= Poh =

Tenth month in the Punjabi calendar

Poh (Shahmukhi: ; Gurmukhi: ਪੋਹ, /pa/) is the tenth month of the Punjabi calendar as well as the Nanakshahi calendar, which governs the activities within Sikhism. The Nanakshahi solar month begins on December 14th, after Magghar, and ends on January 13th, being followed by Magh. The traditional Punjabi Bikrami lunisolar month begins on the day after the Magghar full moon and ends on the Poh full moon.

This month coincides with Pausha in the Hindu calendar and the Indian national calendar, and December and January in the Gregorian and Julian calendars and is 30 days long.

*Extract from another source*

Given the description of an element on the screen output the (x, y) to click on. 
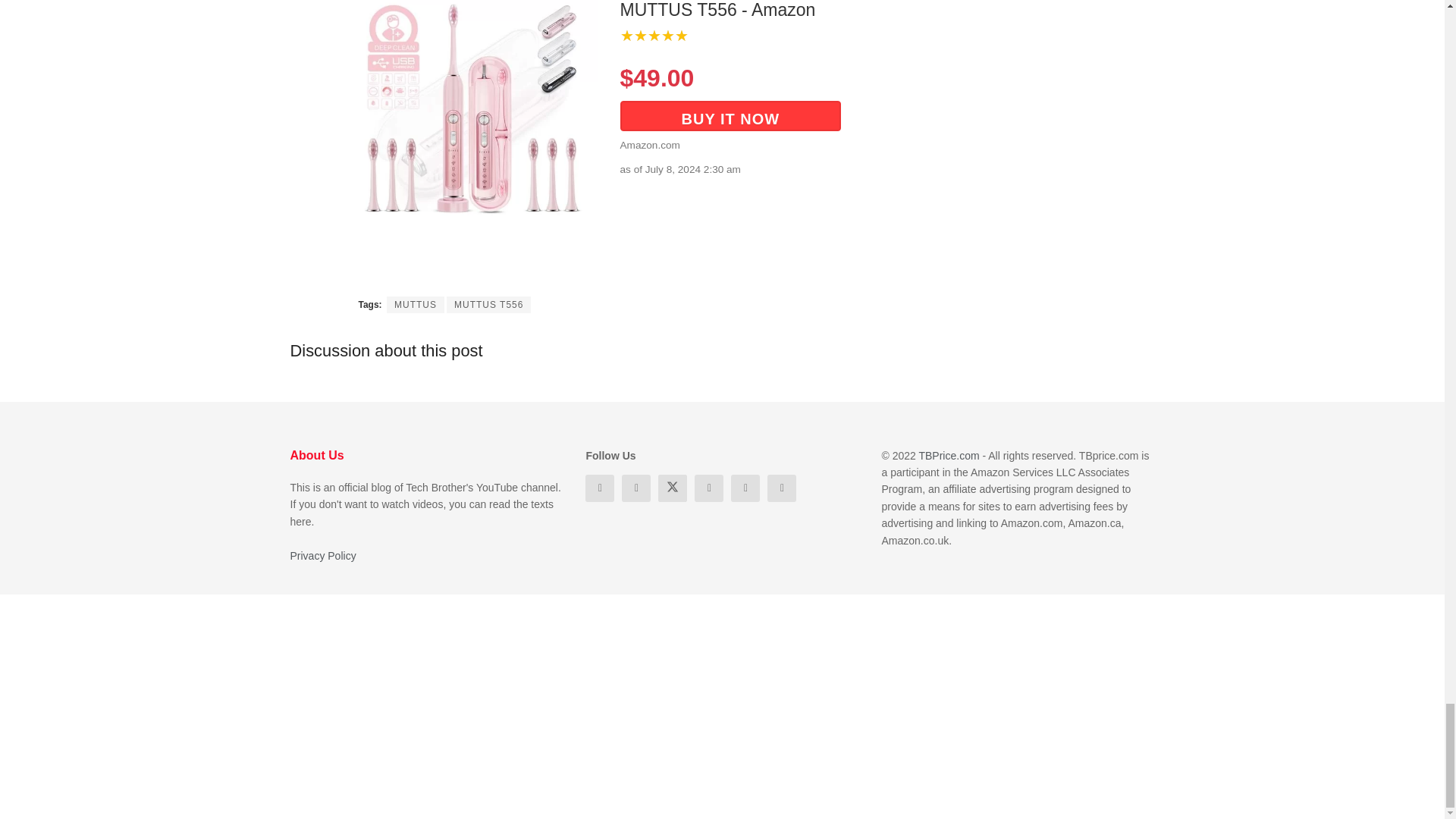
TBprice.com (948, 455)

== Important events during this month ==

=== December ===

- December 23 (Poh 10) - Shaheedi divas of Sahibzada Baba Ajit Singh and Sahibzada Baba Jujhar Singh, the two elder sons of Guru Gobind Singh Ji
- December 26 (Poh 13) - Shaheedi divas of Sahibzada Zorawar Singh and Sahibzada Fateh Singh, the two younger sons of Guru Gobind Singh Ji

=== January ===

- January 5 (Poh 23) - Birth of Guru Gobind Singh Ji

=== Hindu Festivals Based on Solar Dates ===
The following festivals may fall in the month of Poh or Magh:

- January 13: Lohri (ਲੋਹੜੀ) - A bonfire festival celebrated on the eve of Maghi when devotees and families circle a sacred fire and offer sesame seeds, jaggery, and peanuts to the fire god for the commencement of the coming longer and warmer days. Lohri is also celebrated as a secular and important cultural festival of Punjab honouring Dulla Bhatti, a Punjabi Muslim zamindar who defied the oppressive Mughal rule by redistributing wealth and saving Punjabi Hindu girls from slavery and persecution under the Mughals. This festival is known as Lal Loi and Bhogi in other parts of South Asia.
- January 14: Maghi (ਮਾਘੀ) - A highly auspicious day marking the sun's journey into the northern hemisphere and the return of warmth and longer days. This day marks the sun's transition into the sign of Makar (Capricorn). It is celebrated with chanting prayers to Surya while taking purifying dips into local waterbodies, rivers, and sarovars and the donation of sesame seeds, jaggery, nuts, and warm clothing to the poor. This festival is known as Makar Sankranti, Pongal, Magh Bihu, Uttarayan, Makara Jyothi, Ghughutiya, Shakrain, and Maghe Sankranti in other parts of South Asia.